▸ **PROBLEM STATEMENT**
Omit all pictures and transcribe only the lines in the entries below that run from the line with "[Gam Care] (280, 2546)" through the line with "[Youtube] (104, 1881)".

▸ **GIVEN RECORDS**
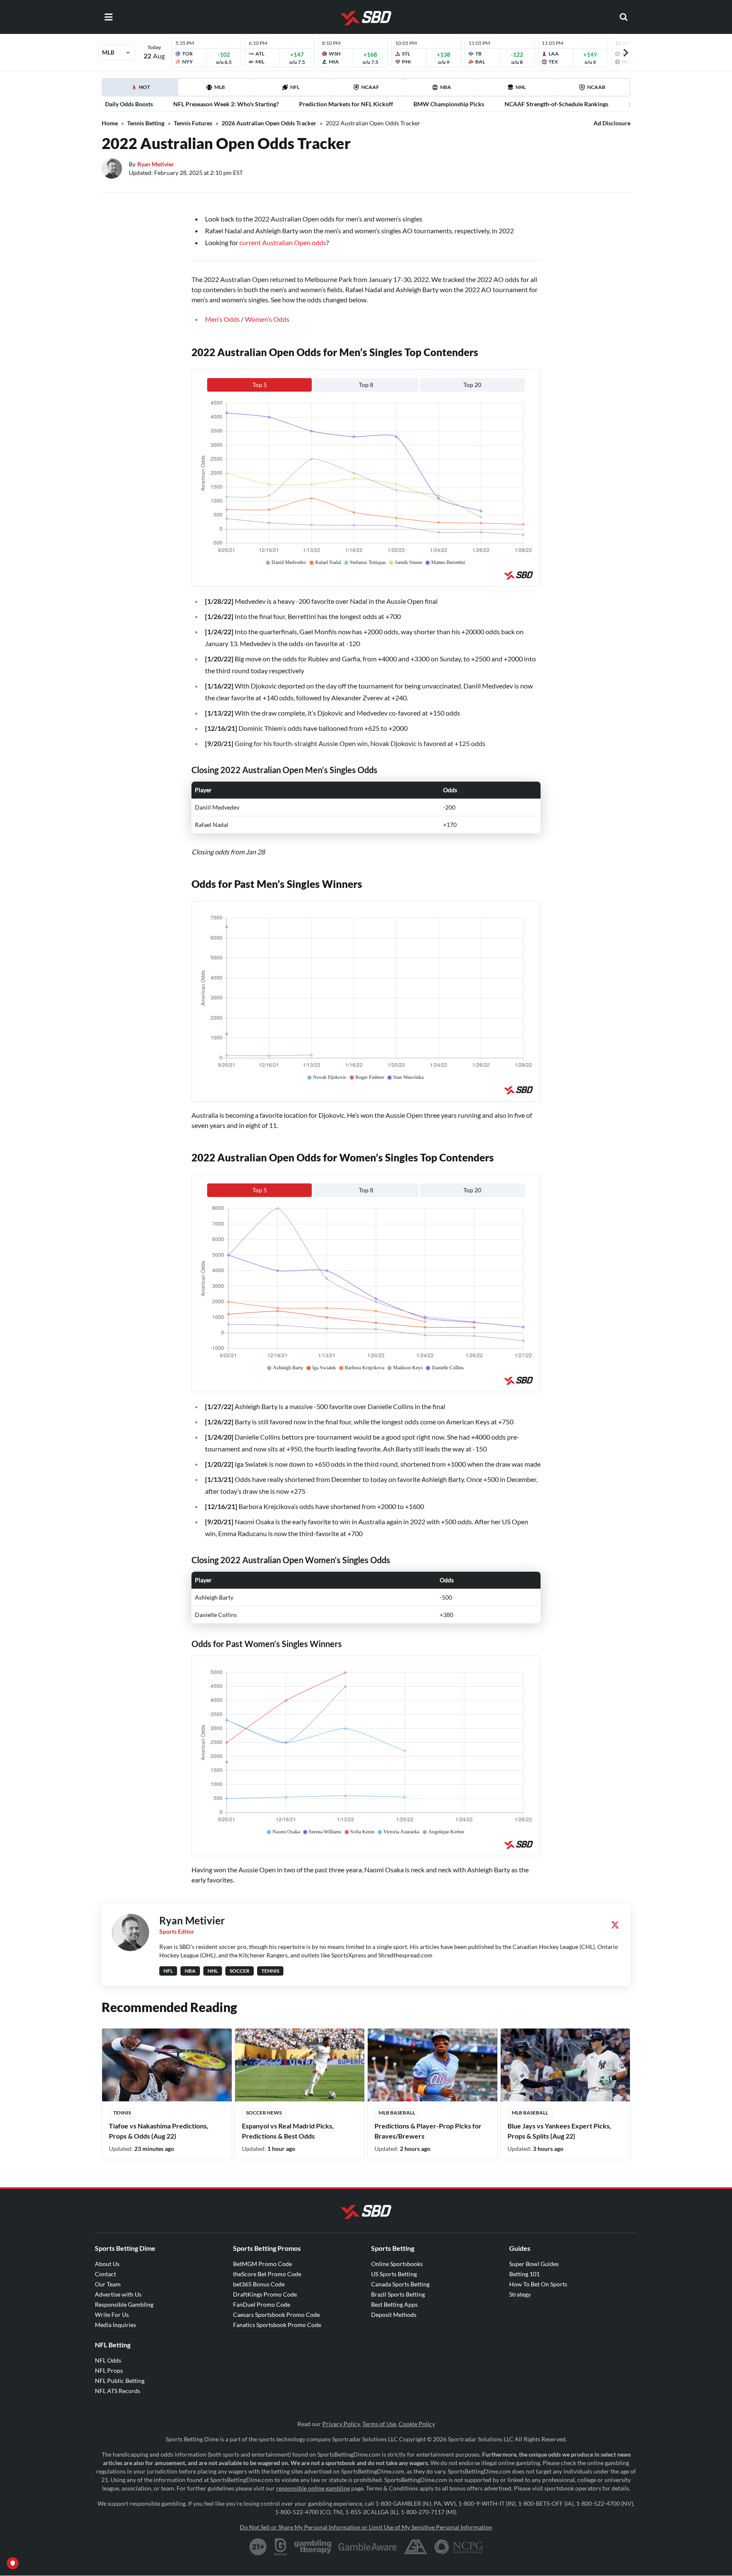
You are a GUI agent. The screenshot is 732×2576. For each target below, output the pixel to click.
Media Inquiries (115, 2324)
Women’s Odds (267, 319)
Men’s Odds (222, 319)
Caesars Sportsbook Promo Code (276, 2314)
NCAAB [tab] (596, 87)
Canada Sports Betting (400, 2284)
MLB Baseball (397, 2112)
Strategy (520, 2294)
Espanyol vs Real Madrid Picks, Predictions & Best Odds (288, 2131)
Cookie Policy (417, 2423)
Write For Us (112, 2314)
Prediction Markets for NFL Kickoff (346, 104)
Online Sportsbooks (397, 2263)
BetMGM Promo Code (262, 2263)
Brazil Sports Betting (398, 2294)
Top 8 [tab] (366, 384)
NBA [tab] (445, 87)
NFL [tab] (294, 87)
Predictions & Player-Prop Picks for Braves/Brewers (428, 2131)
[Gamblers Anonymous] (415, 2546)
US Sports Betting (394, 2273)
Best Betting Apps (394, 2304)
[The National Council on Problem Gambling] (458, 2546)
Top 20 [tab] (472, 384)
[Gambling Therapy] (313, 2547)
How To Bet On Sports (538, 2284)
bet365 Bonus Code (259, 2284)
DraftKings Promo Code (265, 2294)
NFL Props (109, 2370)
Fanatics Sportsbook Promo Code (277, 2324)
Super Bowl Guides (534, 2263)
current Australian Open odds (282, 242)
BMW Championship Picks (448, 104)
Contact (105, 2273)
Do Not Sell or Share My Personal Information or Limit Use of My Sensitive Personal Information (366, 2527)
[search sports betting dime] (623, 16)
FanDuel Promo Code (261, 2304)
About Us (107, 2263)
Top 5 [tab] (259, 384)
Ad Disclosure (611, 123)
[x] (615, 1925)
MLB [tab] (219, 87)
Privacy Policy (341, 2423)
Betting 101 (524, 2273)
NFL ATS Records (117, 2390)
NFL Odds (108, 2360)
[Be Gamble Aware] (367, 2547)
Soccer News (264, 2112)
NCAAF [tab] (370, 87)
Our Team (108, 2284)
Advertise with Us (118, 2294)
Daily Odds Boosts (129, 104)
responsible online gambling (313, 2488)
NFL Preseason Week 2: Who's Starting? (226, 104)
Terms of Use (379, 2423)
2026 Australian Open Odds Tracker (269, 123)
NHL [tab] (521, 87)
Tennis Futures (193, 123)
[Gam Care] (280, 2546)
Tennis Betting (145, 123)
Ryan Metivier (155, 164)
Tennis (122, 2112)
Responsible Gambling (124, 2304)
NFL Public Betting (119, 2380)
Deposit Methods (393, 2314)
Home (110, 123)
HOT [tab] (141, 90)
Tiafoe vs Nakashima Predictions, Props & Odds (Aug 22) (158, 2131)
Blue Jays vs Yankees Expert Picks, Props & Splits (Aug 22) (559, 2131)
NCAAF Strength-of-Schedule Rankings (556, 104)
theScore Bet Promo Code (267, 2273)
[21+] (258, 2546)
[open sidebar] (108, 17)
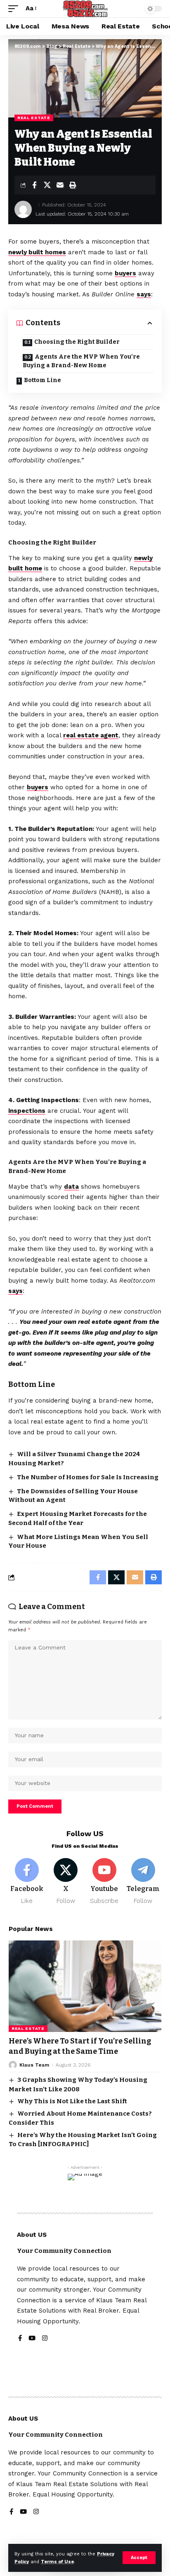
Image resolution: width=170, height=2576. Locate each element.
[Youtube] (104, 1881)
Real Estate (33, 117)
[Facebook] (27, 1881)
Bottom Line (42, 380)
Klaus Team (34, 2065)
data (71, 1186)
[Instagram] (45, 2339)
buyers (125, 273)
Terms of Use (57, 2561)
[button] (139, 2557)
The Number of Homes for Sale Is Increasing (87, 1477)
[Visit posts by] (23, 209)
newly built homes (37, 252)
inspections (26, 1110)
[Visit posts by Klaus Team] (13, 2065)
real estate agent (90, 735)
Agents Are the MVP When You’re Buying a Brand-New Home (81, 361)
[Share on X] (47, 185)
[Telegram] (143, 1881)
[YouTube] (32, 2339)
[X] (65, 1881)
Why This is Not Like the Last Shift (72, 2101)
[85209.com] (85, 8)
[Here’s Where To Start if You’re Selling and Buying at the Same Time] (85, 1986)
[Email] (60, 185)
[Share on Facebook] (34, 185)
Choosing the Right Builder (77, 341)
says (144, 294)
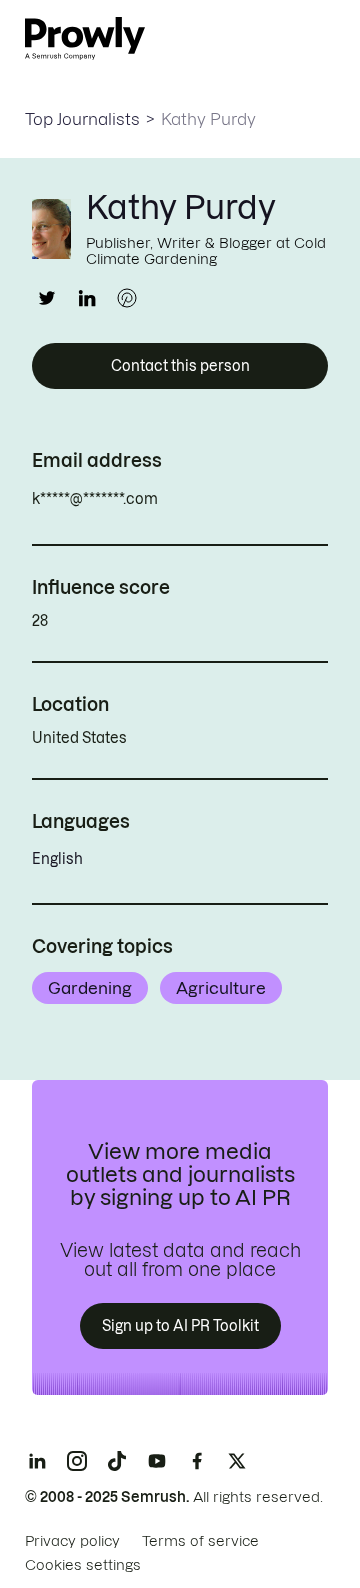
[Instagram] (77, 1461)
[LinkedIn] (37, 1461)
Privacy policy (72, 1541)
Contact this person (180, 366)
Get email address (243, 499)
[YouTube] (157, 1461)
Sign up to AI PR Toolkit (180, 1326)
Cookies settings (83, 1565)
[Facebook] (197, 1461)
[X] (237, 1461)
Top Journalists (82, 119)
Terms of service (200, 1541)
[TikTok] (117, 1461)
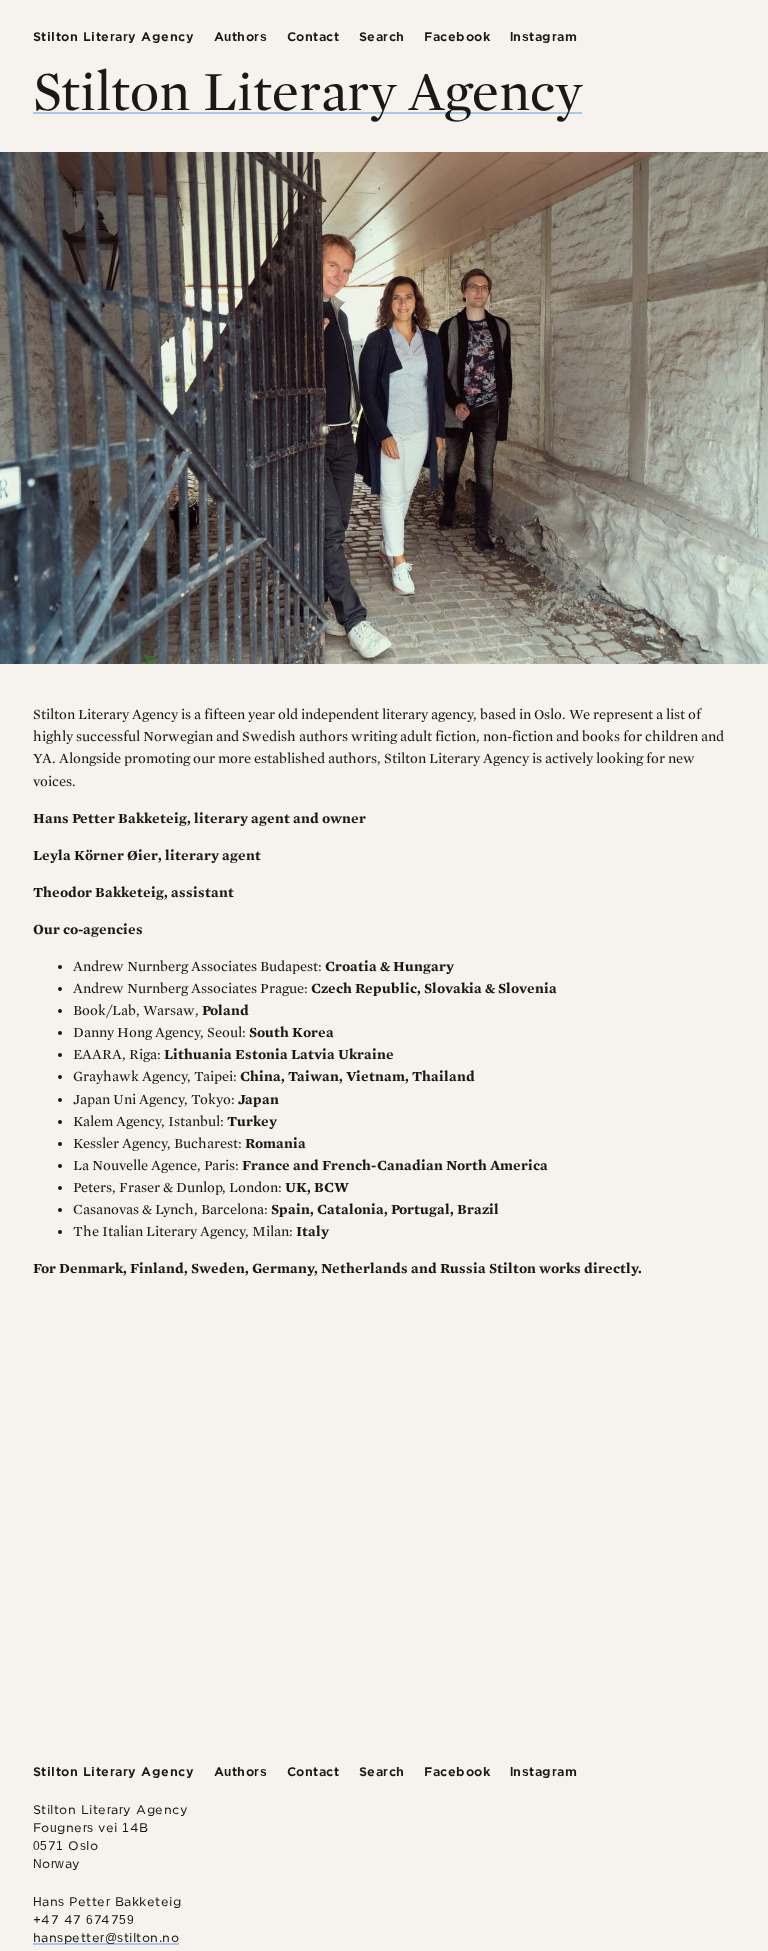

▸ **ANSWER TO THIS EXERCISE**
[Gam Care] (280, 2546)
Tennis Betting (145, 123)
Ryan Metivier (155, 164)
Tennis (122, 2112)
Responsible Gambling (124, 2304)
NFL Public Betting (119, 2380)
Deposit Methods (393, 2314)
Home (110, 123)
HOT [tab] (141, 90)
Tiafoe vs Nakashima Predictions, Props & Odds (Aug 22) (158, 2131)
Blue Jays vs Yankees Expert Picks, Props & Splits (Aug 22) (559, 2131)
NCAAF Strength-of-Schedule Rankings (556, 104)
theScore Bet Promo Code (267, 2273)
[21+] (258, 2546)
[open sidebar] (108, 17)
Image resolution: width=170, height=2576. Locate each element.
[Youtube] (104, 1881)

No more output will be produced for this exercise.